Tytułowe pytania zapewne zadawała sobie nie raz każda z Was. Gdybyście znały na nie odpowiedź, nie byłybyście w tym miejscu. Jednak nie o tym chcemy pisać. Dziś mamy zamiar odpowiedzieć na powyższe pytania, aby każda nasza czytelniczka nie miała wątpliwości, że eleganckie baleriny czarne, czerwone i w innych kolorach, które lubimy, powinna mieć każda kobieta.
Dlaczego kochamy baleriny?
To pytanie akurat nie należy do trudnych. Tego rodzaju obuwie jest nie tylko niezwykle wygodne, ale również uniwersalne. Bardziej odważne fasony są w stanie przyciągnąć wzrok. A o to bardzo często chodzi kobietom, które szukają swojego księcia z bajki. Można by rzec, że pasują do każdej stylizacji, jednak nie do końca jest to prawda. Zanim poruszymy ten temat, opowiemy Wam, skąd się wzięły baleriny.
Krótka historia cudownego obuwia
Baleriny, inaczej nazywane również baletkami, służą kobietom od lat.

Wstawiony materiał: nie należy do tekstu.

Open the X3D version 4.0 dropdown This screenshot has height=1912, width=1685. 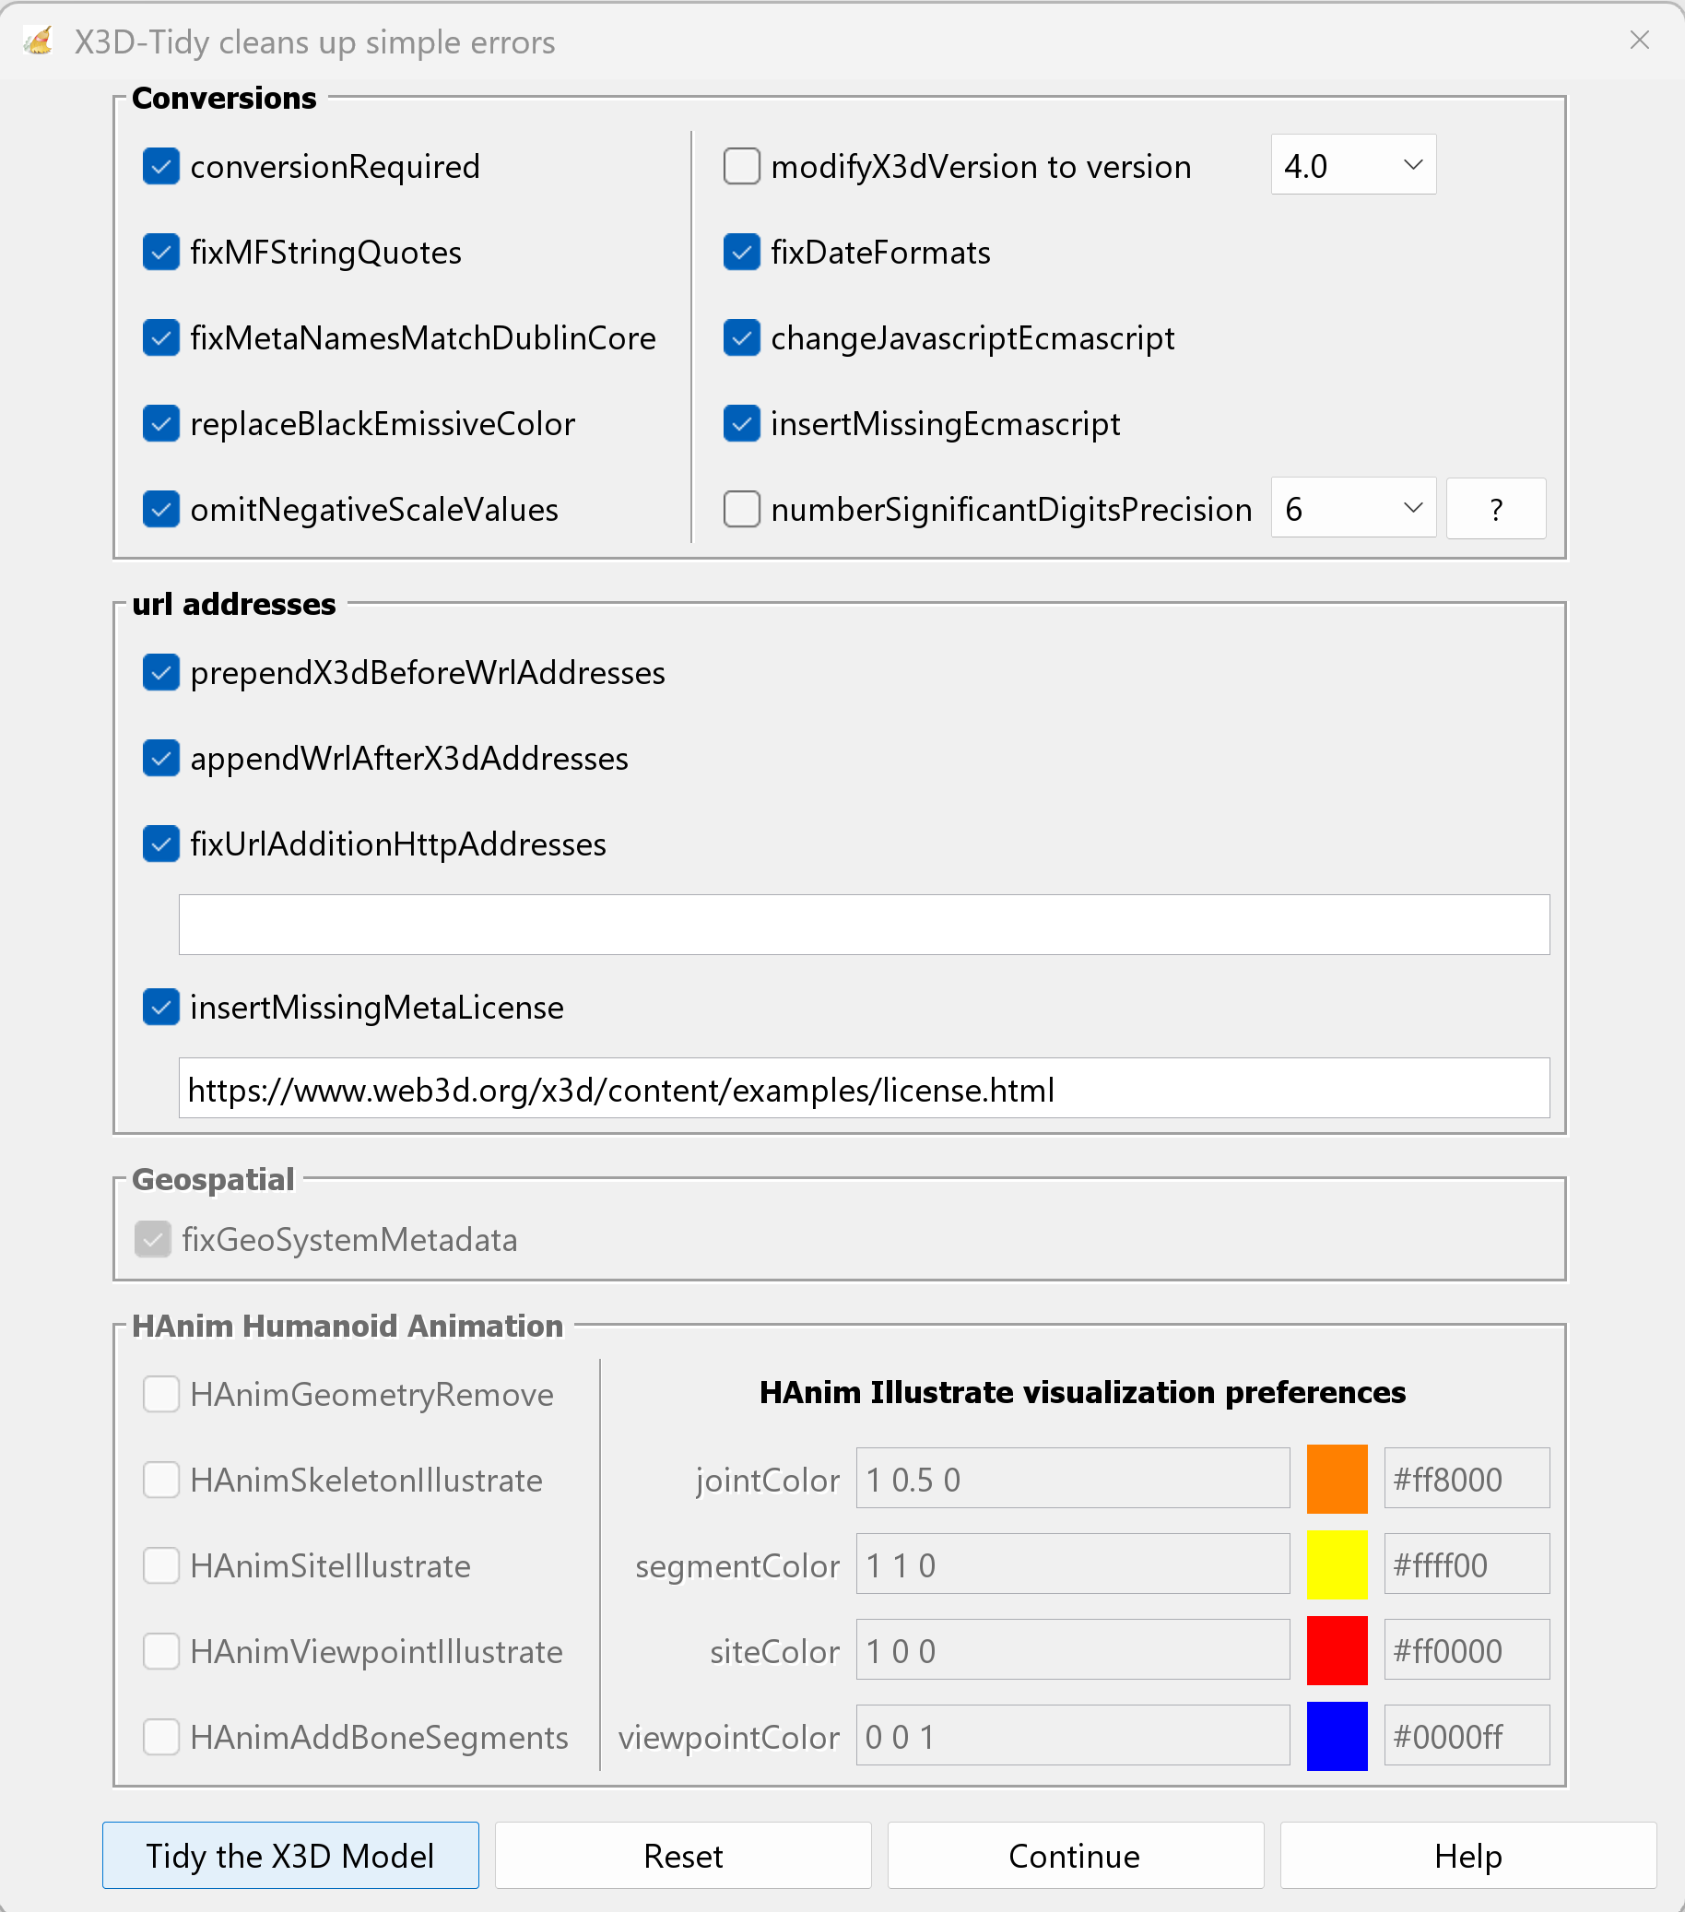[1352, 166]
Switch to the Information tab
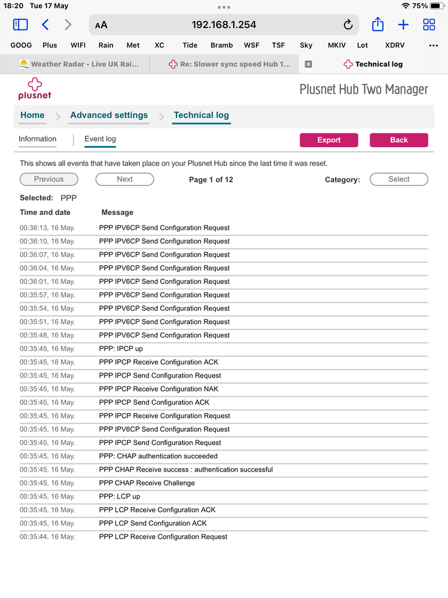448x598 pixels. tap(37, 139)
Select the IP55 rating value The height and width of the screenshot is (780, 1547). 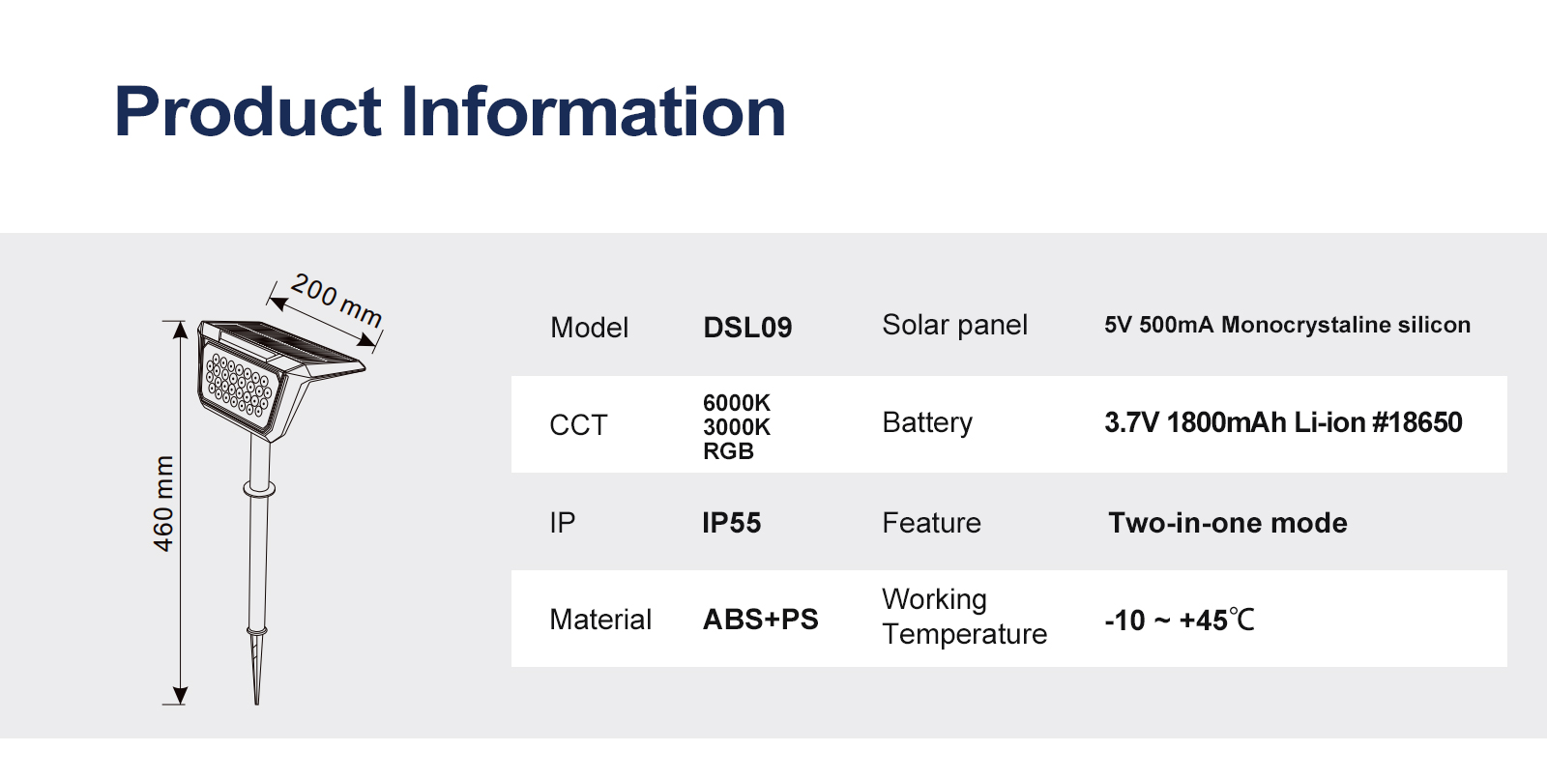[x=731, y=523]
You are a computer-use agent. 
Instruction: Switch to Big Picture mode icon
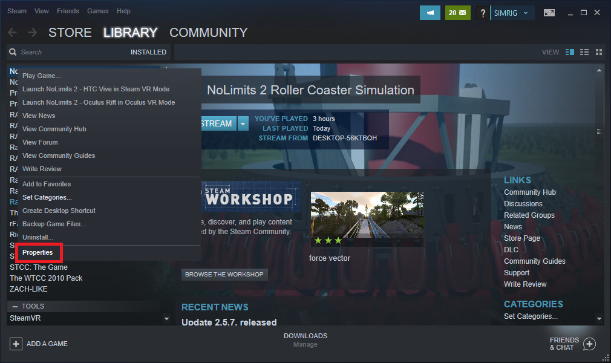(549, 12)
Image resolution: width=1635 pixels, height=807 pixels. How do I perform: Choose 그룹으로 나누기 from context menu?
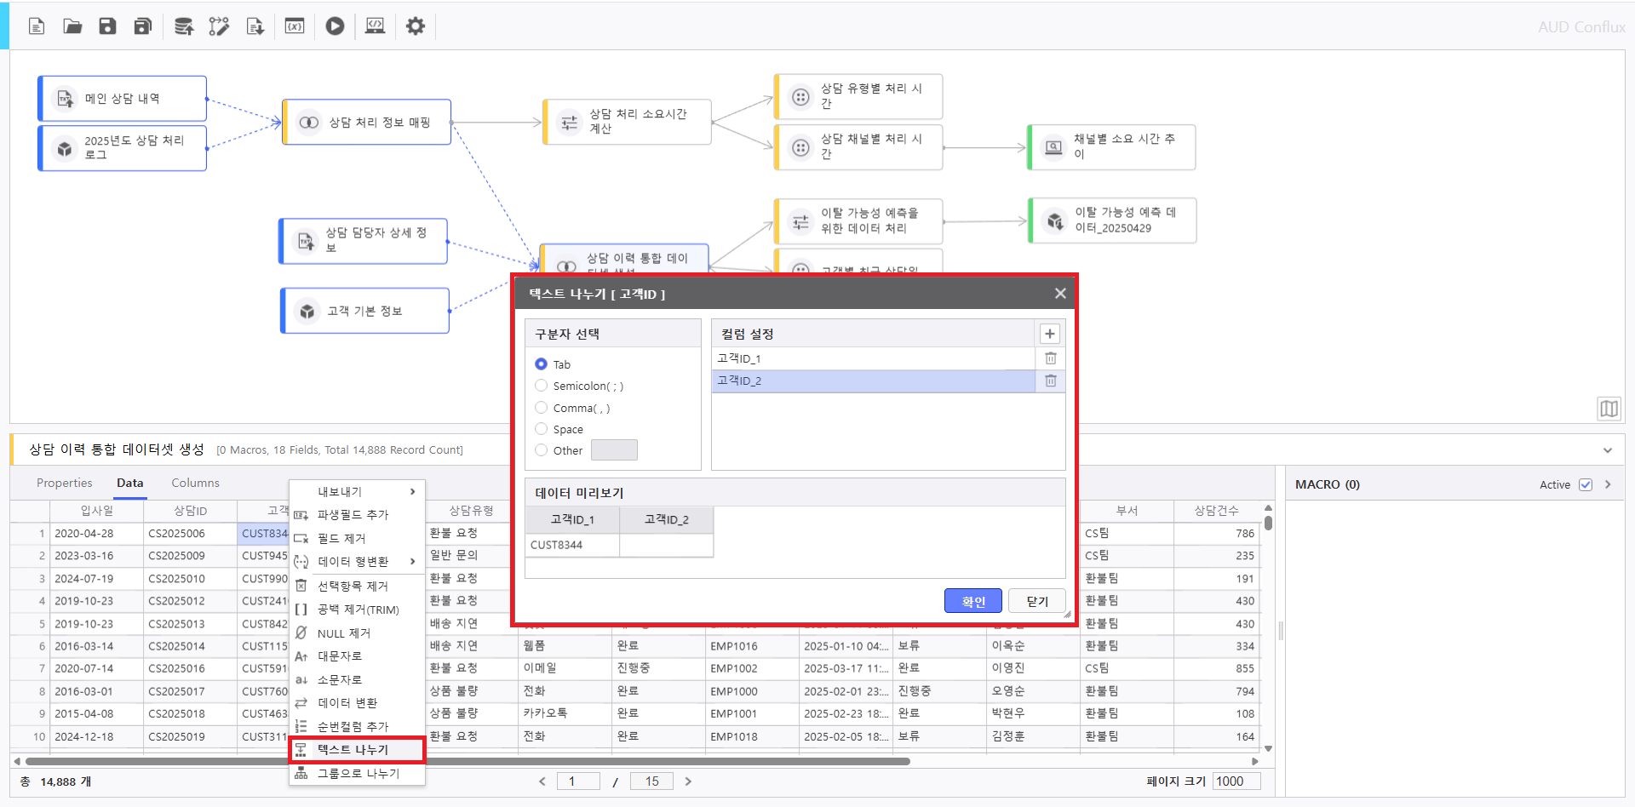tap(358, 773)
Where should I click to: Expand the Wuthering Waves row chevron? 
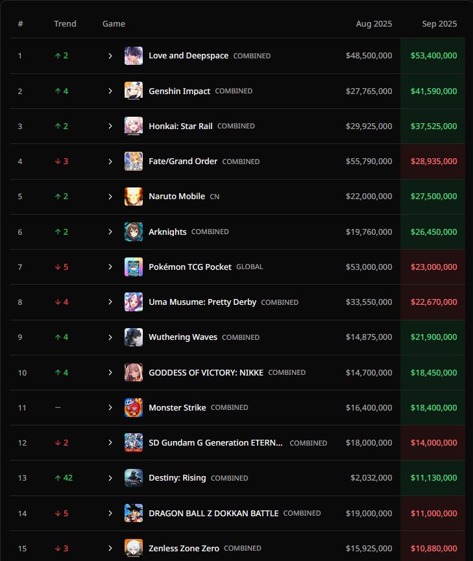point(110,337)
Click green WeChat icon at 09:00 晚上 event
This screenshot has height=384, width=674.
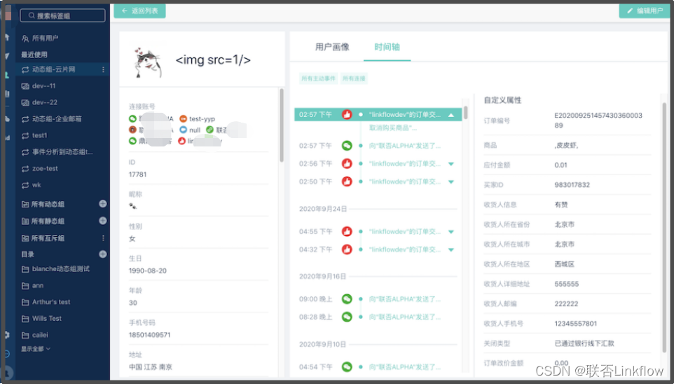click(346, 299)
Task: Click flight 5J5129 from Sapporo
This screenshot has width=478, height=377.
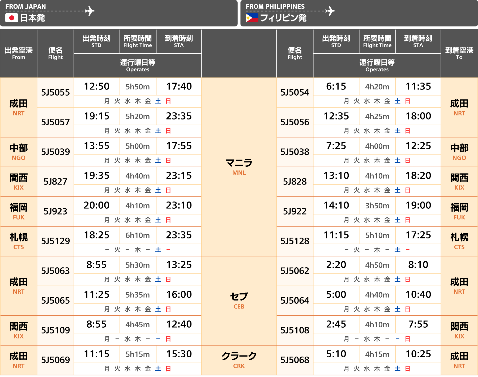Action: point(55,241)
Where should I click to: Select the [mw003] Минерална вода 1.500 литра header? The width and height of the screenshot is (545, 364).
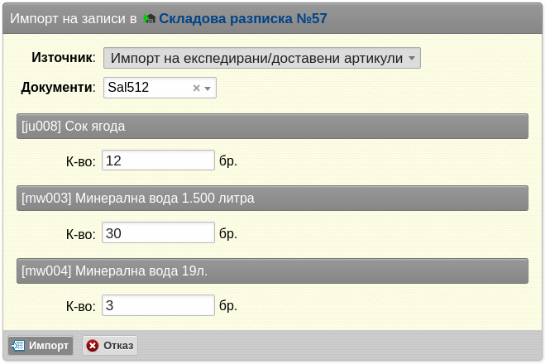[273, 199]
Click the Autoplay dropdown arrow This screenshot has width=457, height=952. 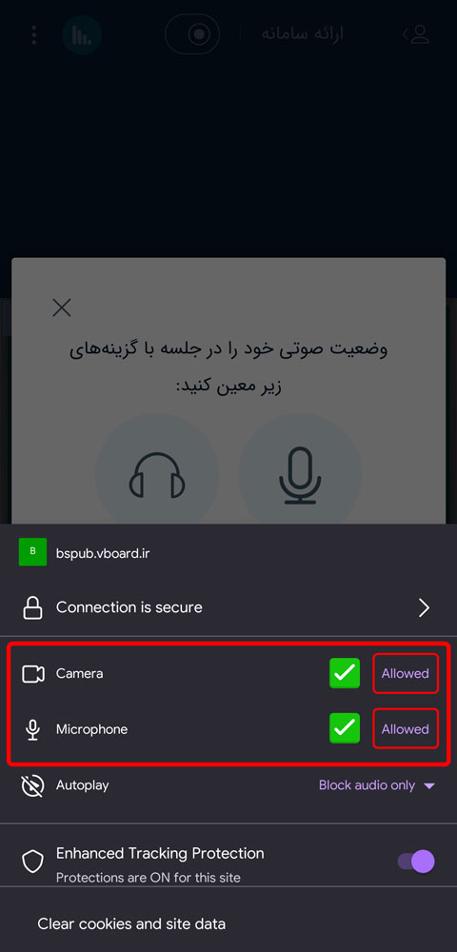point(429,786)
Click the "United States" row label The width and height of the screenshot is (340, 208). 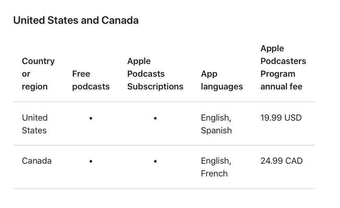34,124
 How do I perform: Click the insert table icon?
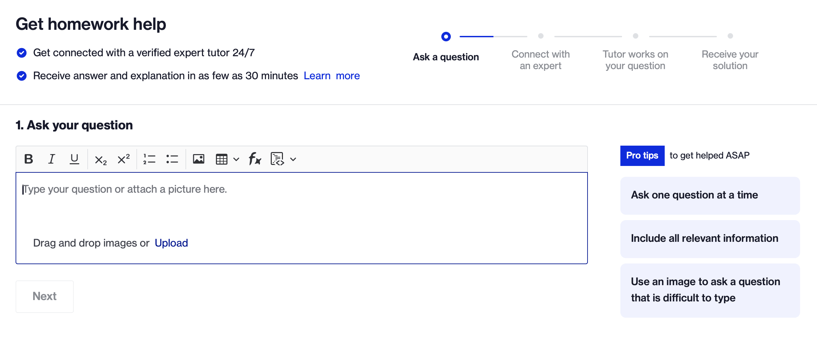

Ich głównym przeznaczeniem był taniec i nie da się ukryć, że płócienne nadal spełniają tę funkcję. Te, które możemy zobaczyć na ulicach, na nogach tysięcy kobiet powstały we Francji. Największą popularność zyskały w latach 50-tych ubiegłego wieku, kiedy to zakochała się w nich Brigitte Bardot. W jej ślady szybko poszły inne gwiazdy i tak niepozorne balerinki stały się marzeniem każdej kobiety. Obecnie przeżywają wzloty i upadki, jednak nigdy nie zniknęły z obuwniczej areny. Nie ma się tutaj czemu dziwić – ich wygoda i niebanalny look będą zachwycać kolejne pokolenia.